EMAS Bor 3.600 Meter di Tambang Pani, Uji Potensi Emas di Kedalaman

Penulis: Udin Syamsul  •  Minggu, 31 Mei 2026 | 21:06:14 WIB
Tim EMAS melakukan pengeboran hingga kedalaman 3.600 meter di area Tambang Pani, Gorontalo.

PAPUA — Tambang Emas Pani yang berlokasi di Kecamatan Marisa, Kabupaten Pohuwato, Gorontalo, menyimpan sumber daya mineral 291,5 juta ton dengan kadar emas rata-rata 0,75 gram per ton. Angka itu setara dengan 7 juta ounces emas—modal utama perusahaan untuk membangun tambang skala besar.

Yang menarik, area eksplorasi yang sudah dibor baru mencakup 135 hektare. Bandingkan dengan total wilayah konsesi EMAS yang mencapai 14.670 hektare. Artinya, potensi penemuan baru masih sangat terbuka lebar.

Program deep drilling tahap awal ini mencakup enam titik pengeboran. Satu unit rig sudah beroperasi, dan satu rig tambahan akan mulai bekerja bulan depan untuk mempercepat proses eksplorasi.

Indikasi Positif dari Hasil Sebelumnya

Langkah pengeboran dalam ini bukan tanpa dasar. Manajemen EMAS menyebut, hasil eksplorasi sebelumnya menunjukkan indikasi keberlanjutan mineralisasi emas di luar batas pengeboran yang sudah dilakukan.
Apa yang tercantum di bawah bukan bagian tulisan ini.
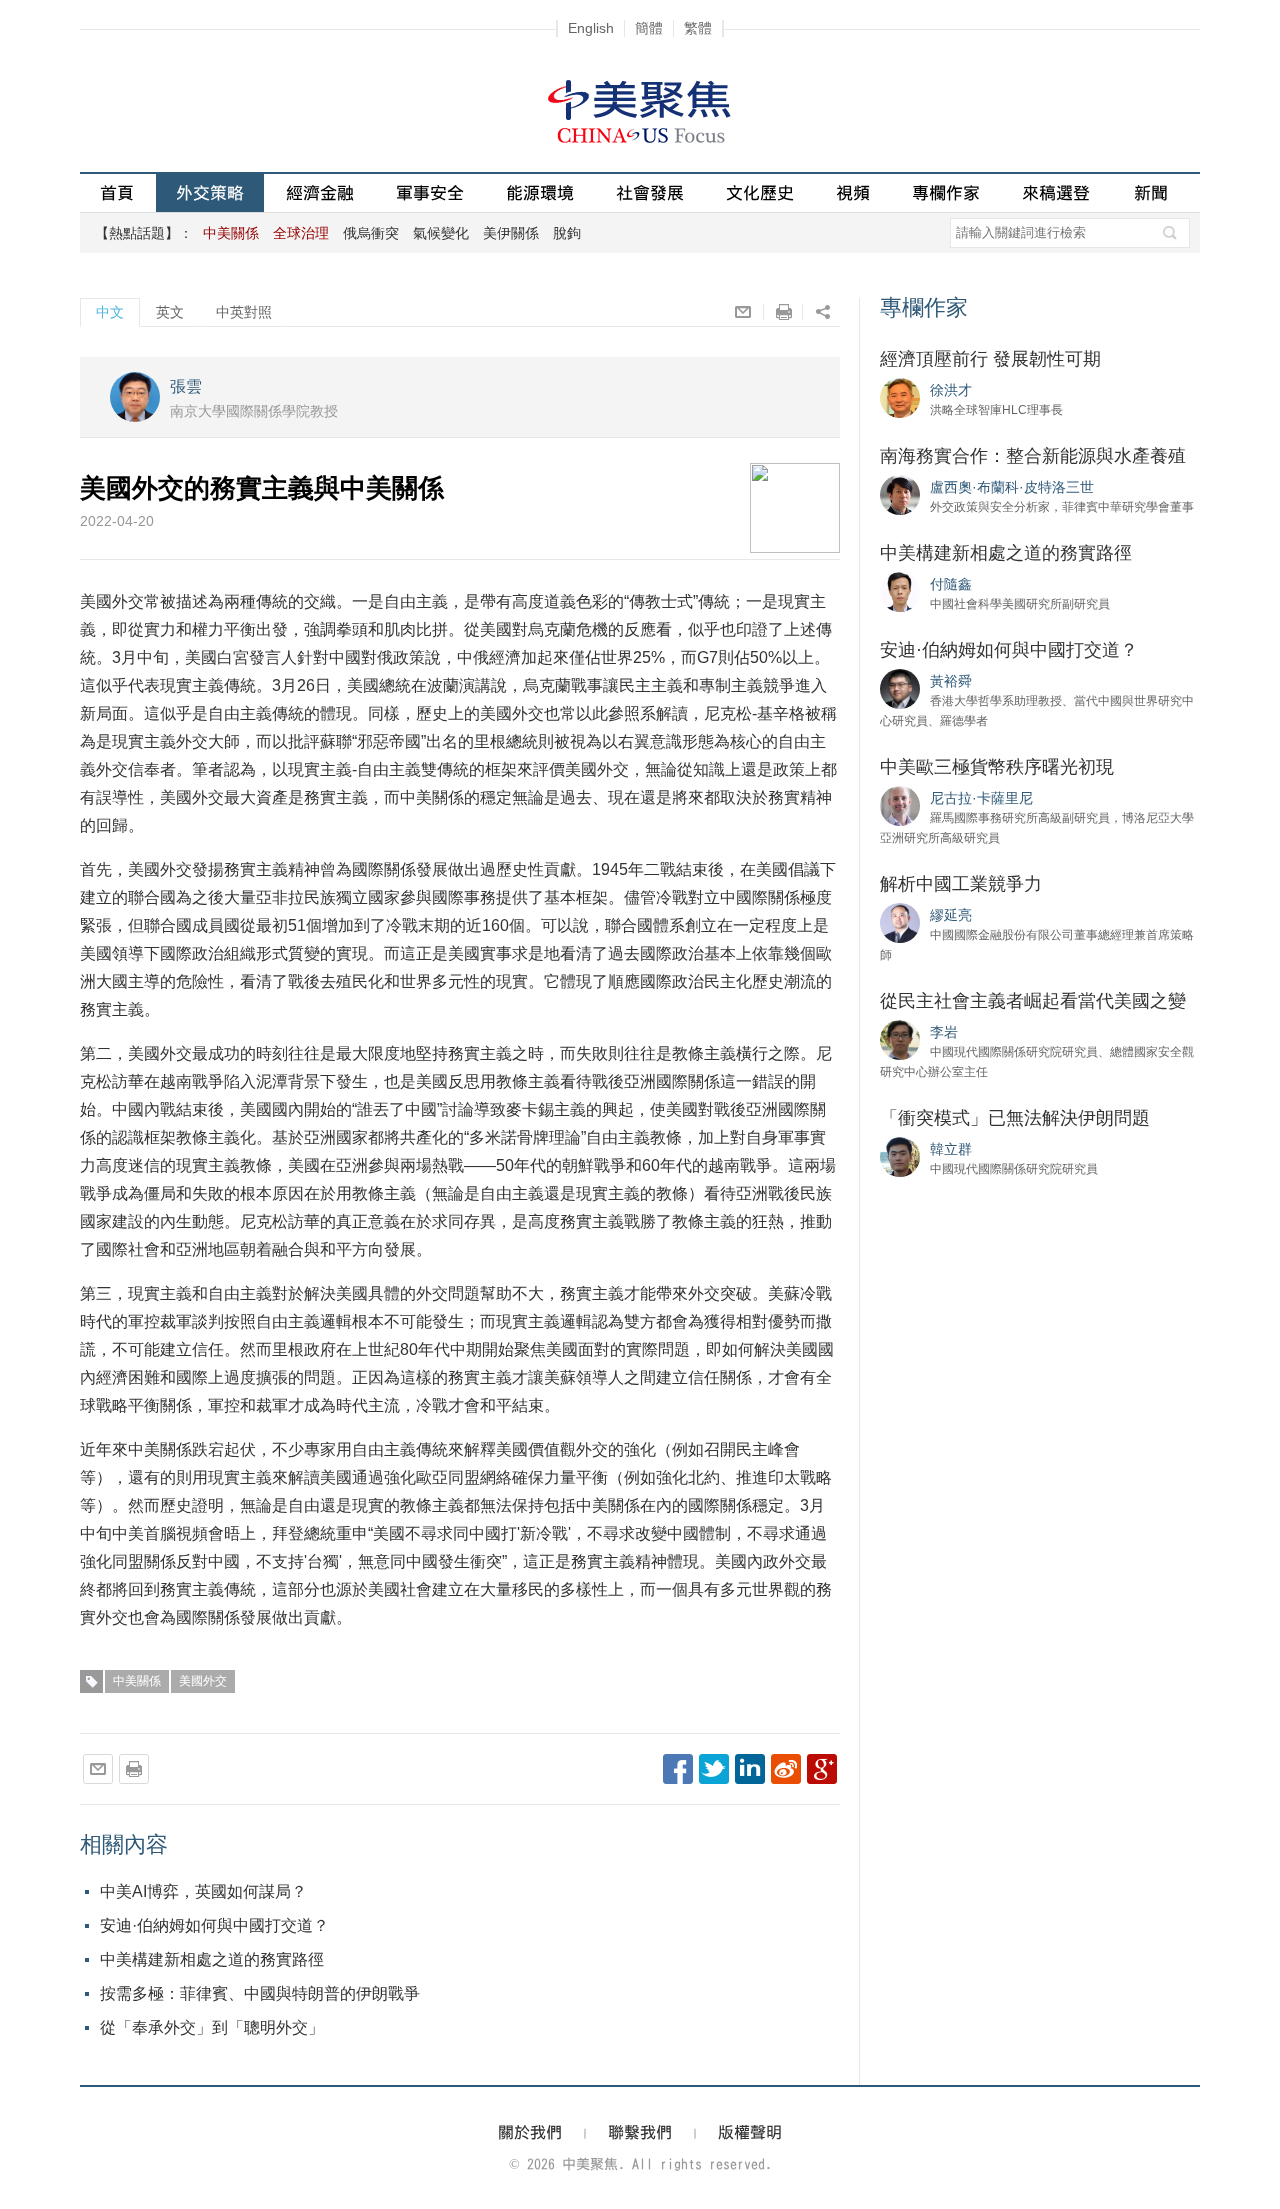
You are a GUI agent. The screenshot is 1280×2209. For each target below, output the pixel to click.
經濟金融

Karena itu, perusahaan perlu menguji area yang lebih dalam untuk mendapatkan data geologi yang komprehensif.

Presiden Direktur EMAS, Boyke Abidin, mengatakan dimulainya tahap produksi di Pani memberi ruang lebih besar bagi perusahaan untuk kembali menguji potensi di kedalaman. “Perseroan kini berada dalam posisi yang lebih strategis untuk melanjutkan pengujian potensi mineralisasi pada area yang lebih dalam,” ujarnya dalam keterangan tertulis, Minggu (31/5).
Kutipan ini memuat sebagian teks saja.